Please define acronyms at their first appearance.
Author Response
Dear Reviewers,
We thank the reviewers for their insightful comments and review. We agree with their comments and have amended the manuscript accordingly. Please find responses (in bold and italics) after each comment.
Please also note, that the current version of the article has also undergone professional linguistic correction.
Dr. Bartus and coworkers investigate the impact of percutaneous epicardial LAA exclusion on the neurohormonal profiles on long-term follow-up.
I have some suggestions that, in the opinion of this reviewer, will improve the paper.
Ask your statistician to perform a longitudinal analysis, more appropriate to follow the changes of the hormone etc. over time.
Thank you for that comment. We strongly agree with reviewer comments. We performed longitudinal analysis for all variables. We add this information in statistic section and results sections.
Put in table 4 the number and in the test the statistical significance and the differences. Arrows make the message difficult to read.
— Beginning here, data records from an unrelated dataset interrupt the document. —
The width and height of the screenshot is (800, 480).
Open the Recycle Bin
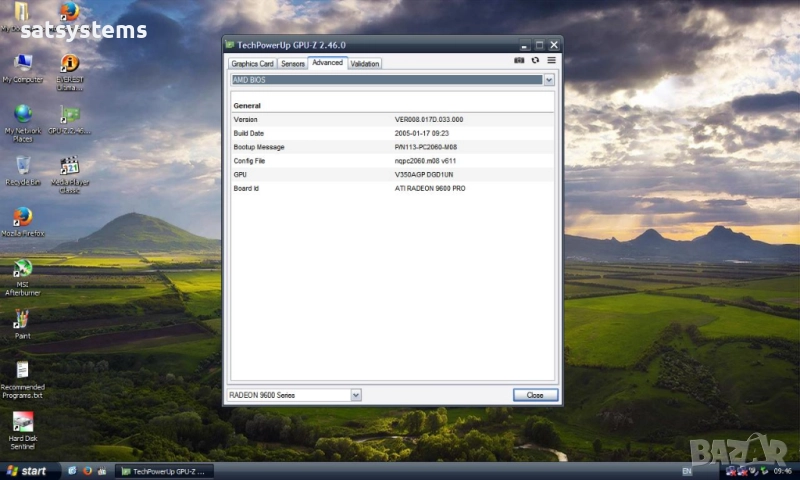pyautogui.click(x=22, y=166)
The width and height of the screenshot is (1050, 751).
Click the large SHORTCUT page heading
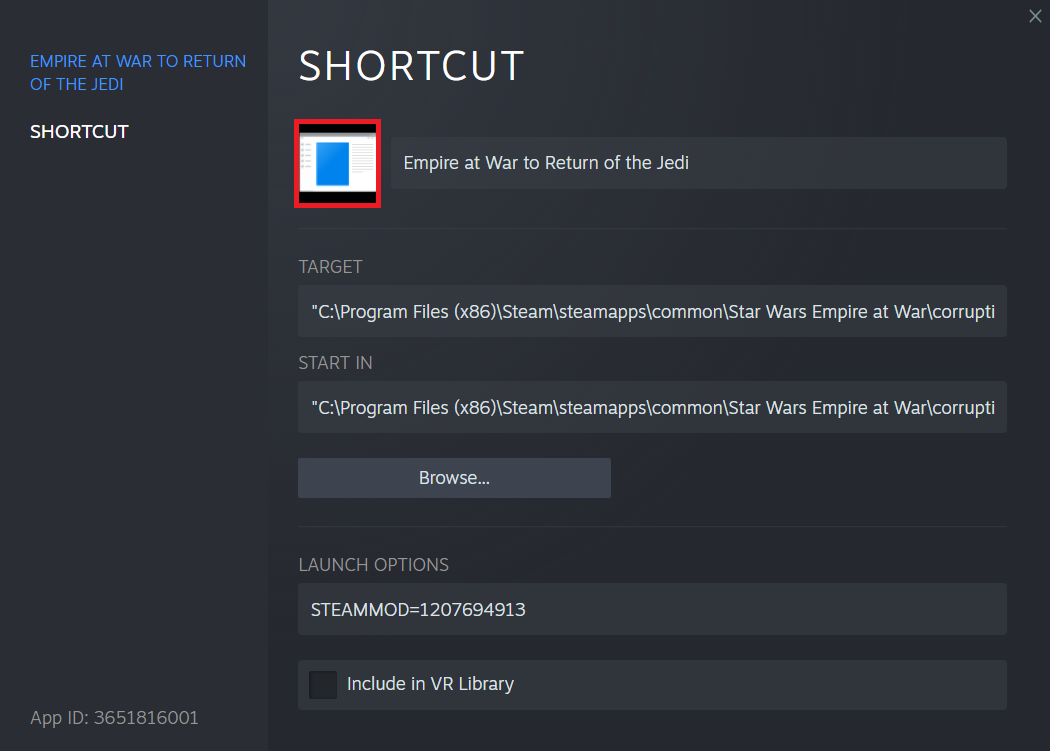pos(411,66)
Thank you for that comment. We respect the reviewer's comments but feel that presenting the results in the form of arrows in the table is more readable and shows change than the form of numbers and statistical results that the reader finds in the text and in Table 3.
We have previous experience of presenting this type of work at various conferences and in publications in the Journal of the American University of Cardiology.
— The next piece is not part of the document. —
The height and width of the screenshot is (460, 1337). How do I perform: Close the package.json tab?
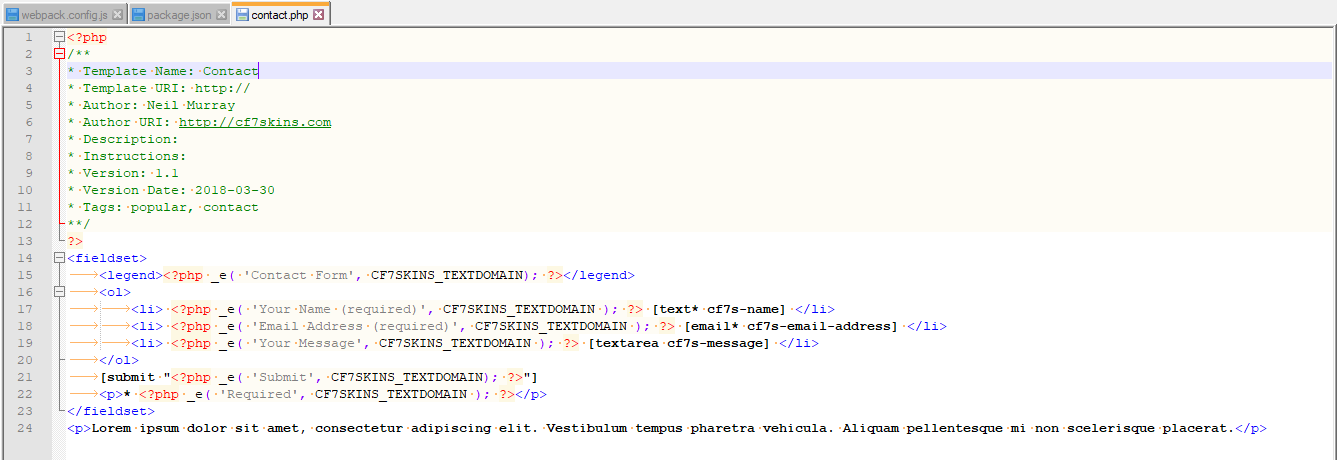point(221,15)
We believe that the graphical presentation also increases the chances of the number of citations of the published work.
Our earlier work was cited more than 54 times (Lakkireddy, D., Turagam, M., Afzal, M. R., Rajasingh, J., Atkins, D., Dawn, B., ... & Holmes, D. J. (2018). Left atrial appendage closure and systemic homeostasis: the LAA HOMEOSTASIS study. Journal of the American College of Cardiology, 71 (2), 135-144. ) and 27 times (Bartus, K., et al. "Atrial natriuretic peptide and brain natriuretic peptide changes after epicardial percutaneous left atrial appendage suture ligation using LARIAT device." J Physiol Pharmacol 68.1 (2017): 117-23.)
Differentiate between persistent and long-standing persistent.
Thank you for that comment. We apologise for it. All the cases were long-standing persistent AF. We have corrected this in the manuscript.
Please define acronyms at their first appearance.
Thank you for that comment. We apologise for it. We define all acronyms at their first appearance according to the reviewer's suggestion.